*** WORKING DATA ***
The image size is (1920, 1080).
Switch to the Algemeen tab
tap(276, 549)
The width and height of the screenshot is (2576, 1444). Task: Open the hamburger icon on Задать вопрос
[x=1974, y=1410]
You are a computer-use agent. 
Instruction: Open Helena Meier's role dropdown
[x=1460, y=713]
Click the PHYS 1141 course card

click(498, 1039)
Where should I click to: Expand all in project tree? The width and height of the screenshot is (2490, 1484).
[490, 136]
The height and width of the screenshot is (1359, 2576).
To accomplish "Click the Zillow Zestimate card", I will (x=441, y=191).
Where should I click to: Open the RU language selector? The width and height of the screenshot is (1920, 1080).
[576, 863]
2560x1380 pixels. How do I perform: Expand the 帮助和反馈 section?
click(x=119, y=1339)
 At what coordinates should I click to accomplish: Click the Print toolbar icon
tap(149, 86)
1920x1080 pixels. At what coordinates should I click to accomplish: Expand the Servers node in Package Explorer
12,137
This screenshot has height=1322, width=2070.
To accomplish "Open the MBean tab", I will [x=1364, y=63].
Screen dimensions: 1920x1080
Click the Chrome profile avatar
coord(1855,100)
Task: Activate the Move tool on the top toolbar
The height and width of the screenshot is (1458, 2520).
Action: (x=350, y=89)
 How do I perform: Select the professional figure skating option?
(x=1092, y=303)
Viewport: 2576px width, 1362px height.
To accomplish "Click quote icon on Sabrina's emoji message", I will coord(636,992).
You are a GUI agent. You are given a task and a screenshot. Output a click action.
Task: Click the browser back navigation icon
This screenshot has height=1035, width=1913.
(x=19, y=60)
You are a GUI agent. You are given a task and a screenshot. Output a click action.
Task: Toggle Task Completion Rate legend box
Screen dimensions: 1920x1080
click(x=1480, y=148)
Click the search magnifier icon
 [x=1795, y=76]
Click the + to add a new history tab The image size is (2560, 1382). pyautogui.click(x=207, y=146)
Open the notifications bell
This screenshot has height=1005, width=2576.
*** End of WORKING DATA ***
TASK INSTRUCTIONS:
A word-for-word copy of the data is what should be returned.

SOLVED EXERCISE:
The image size is (1920, 1080).
Switch to the Algemeen tab
tap(276, 549)
The width and height of the screenshot is (2576, 1444). Task: Open the hamburger icon on Задать вопрос
[x=1974, y=1410]
You are a computer-use agent. 
Instruction: Open Helena Meier's role dropdown
[x=1460, y=713]
Click the PHYS 1141 course card

click(498, 1039)
Where should I click to: Expand all in project tree? The width and height of the screenshot is (2490, 1484).
[490, 136]
The height and width of the screenshot is (1359, 2576).
To accomplish "Click the Zillow Zestimate card", I will (x=441, y=191).
Where should I click to: Open the RU language selector? The width and height of the screenshot is (1920, 1080).
[576, 863]
2560x1380 pixels. How do I perform: Expand the 帮助和反馈 section?
click(x=119, y=1339)
 At what coordinates should I click to accomplish: Click the Print toolbar icon
tap(149, 86)
1920x1080 pixels. At what coordinates should I click to accomplish: Expand the Servers node in Package Explorer
12,137
This screenshot has height=1322, width=2070.
To accomplish "Open the MBean tab", I will [x=1364, y=63].
Screen dimensions: 1920x1080
Click the Chrome profile avatar
coord(1855,100)
Task: Activate the Move tool on the top toolbar
The height and width of the screenshot is (1458, 2520).
Action: (x=350, y=89)
 How do I perform: Select the professional figure skating option?
(x=1092, y=303)
Viewport: 2576px width, 1362px height.
To accomplish "Click quote icon on Sabrina's emoji message", I will coord(636,992).
You are a GUI agent. You are given a task and a screenshot. Output a click action.
Task: Click the browser back navigation icon
This screenshot has height=1035, width=1913.
(x=19, y=60)
You are a GUI agent. You are given a task and a screenshot. Output a click action.
Task: Toggle Task Completion Rate legend box
Screen dimensions: 1920x1080
click(x=1480, y=148)
Click the search magnifier icon
 [x=1795, y=76]
Click the + to add a new history tab The image size is (2560, 1382). pyautogui.click(x=207, y=146)
Open the notifications bell
This screenshot has height=1005, width=2576.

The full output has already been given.